The Icarus Girl by Helen Oyeyemi
The Times, UK January 01, 2005
The Icarus Girl is a story of overwhelming, corrosive loneliness. Jessamy Harrison lives in London, the only child of a Yoruba mother and an English father. As the novel opens, this intellectually precocious, angry, solitary eight-year-old has shut herself into a cupboard because only in such confined spaces does she feel in control.
On one level Jess’s alienation springs from everyday realities. She has been moved up a year in school because of her academic gifts. Her rages and screaming fits distance her further from her classmates. She is a stranger to her mother’s family and language. On a deeper level, Jess is haunted by other zidentities which threaten to take over and destroy her own.
The strongest of these takes the form of a little girl, Titiola, whom Jess encounters when she first visits Nigeria.
Jess names the girl TillyTilly, and she appears to be the typical imaginary best friend of an isolated child. But TillyTilly is far more powerful than this. It emerges that Jess is not an only child, but a surviving twin. It also becomes clear that this novel is as much metaphysical as it is realistic.

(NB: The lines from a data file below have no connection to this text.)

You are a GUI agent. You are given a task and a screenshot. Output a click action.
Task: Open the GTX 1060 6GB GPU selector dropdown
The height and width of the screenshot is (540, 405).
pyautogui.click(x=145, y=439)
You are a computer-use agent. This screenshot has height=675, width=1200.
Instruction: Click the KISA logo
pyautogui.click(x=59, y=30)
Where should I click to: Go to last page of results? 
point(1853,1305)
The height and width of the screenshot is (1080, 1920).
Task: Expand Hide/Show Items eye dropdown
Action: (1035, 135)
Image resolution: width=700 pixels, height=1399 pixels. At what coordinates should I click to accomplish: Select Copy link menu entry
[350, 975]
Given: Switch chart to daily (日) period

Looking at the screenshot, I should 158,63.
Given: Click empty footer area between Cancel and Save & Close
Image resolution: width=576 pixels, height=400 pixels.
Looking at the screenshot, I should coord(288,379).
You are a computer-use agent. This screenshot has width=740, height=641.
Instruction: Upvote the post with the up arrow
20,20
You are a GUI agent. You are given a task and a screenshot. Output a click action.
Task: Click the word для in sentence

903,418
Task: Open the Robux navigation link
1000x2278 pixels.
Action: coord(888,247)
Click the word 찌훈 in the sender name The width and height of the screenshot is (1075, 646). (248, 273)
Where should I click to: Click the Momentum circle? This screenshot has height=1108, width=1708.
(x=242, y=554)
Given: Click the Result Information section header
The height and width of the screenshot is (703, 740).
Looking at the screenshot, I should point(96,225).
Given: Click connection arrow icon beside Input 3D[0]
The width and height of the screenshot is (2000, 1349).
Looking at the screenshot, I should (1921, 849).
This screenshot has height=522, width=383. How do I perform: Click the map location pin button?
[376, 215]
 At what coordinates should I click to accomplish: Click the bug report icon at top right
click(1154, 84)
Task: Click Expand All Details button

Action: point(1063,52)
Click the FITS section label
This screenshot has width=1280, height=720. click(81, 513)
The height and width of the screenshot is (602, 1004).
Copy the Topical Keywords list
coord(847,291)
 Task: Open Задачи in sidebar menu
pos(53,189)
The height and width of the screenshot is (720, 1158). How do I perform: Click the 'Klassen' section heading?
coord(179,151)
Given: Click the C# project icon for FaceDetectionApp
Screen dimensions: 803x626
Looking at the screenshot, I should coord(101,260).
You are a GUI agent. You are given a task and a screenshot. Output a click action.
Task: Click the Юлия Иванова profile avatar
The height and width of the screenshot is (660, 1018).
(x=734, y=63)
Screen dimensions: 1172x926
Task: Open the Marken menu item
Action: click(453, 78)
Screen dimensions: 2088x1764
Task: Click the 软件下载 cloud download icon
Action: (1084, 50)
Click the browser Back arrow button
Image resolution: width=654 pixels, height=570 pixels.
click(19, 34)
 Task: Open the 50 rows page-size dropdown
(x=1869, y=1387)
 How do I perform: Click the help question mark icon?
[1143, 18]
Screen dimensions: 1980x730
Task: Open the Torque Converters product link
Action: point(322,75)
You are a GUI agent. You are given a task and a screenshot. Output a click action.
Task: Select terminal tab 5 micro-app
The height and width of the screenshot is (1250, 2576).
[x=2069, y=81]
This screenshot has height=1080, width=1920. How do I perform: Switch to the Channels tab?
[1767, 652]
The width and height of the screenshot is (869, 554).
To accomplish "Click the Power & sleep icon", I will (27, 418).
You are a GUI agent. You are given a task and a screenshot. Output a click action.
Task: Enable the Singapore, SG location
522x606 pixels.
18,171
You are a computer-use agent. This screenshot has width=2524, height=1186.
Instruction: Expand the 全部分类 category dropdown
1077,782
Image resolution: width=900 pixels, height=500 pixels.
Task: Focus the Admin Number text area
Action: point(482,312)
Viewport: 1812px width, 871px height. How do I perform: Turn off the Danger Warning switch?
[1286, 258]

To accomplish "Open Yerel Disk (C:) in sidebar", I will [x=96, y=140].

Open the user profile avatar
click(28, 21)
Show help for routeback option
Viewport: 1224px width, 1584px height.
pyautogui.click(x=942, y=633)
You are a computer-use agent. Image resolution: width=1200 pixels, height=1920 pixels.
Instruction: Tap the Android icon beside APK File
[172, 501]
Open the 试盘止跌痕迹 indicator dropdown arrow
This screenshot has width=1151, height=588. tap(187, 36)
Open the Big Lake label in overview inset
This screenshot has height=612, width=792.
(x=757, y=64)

Twins bring blessings in Yoruba culture, but may also bring misfortune. If one twin dies at birth, the surviving twin is thought to have lost half her soul. A sacred image of the dead twin, an ere ibeji, must be carved and then tended like a living child; in its turn the ibeji protects the family. Otherwise, disaster follows in the form of sickness, death and barrenness. This fate overtakes Jessamy Harrison’s family.
Helen Oyeyemi was only 18 at the time that The Icarus Girl was written. Her style is bold, raw and often painful in its intensity as she describes Jess’s psychic torment and near disintegration. Her father is sucked dry by depression, her teacher disappears on sick leave, and Jess’s one good friend is almost killed during a sleepover from hell.
Oyeyemi’s writing is powerful if uneven. But at its best this is a chilling story about the anguish of separation from all that should be most familiar and dear. In the end it is only in Nigeria, within the traditional family compound, that wounds can begin to heal.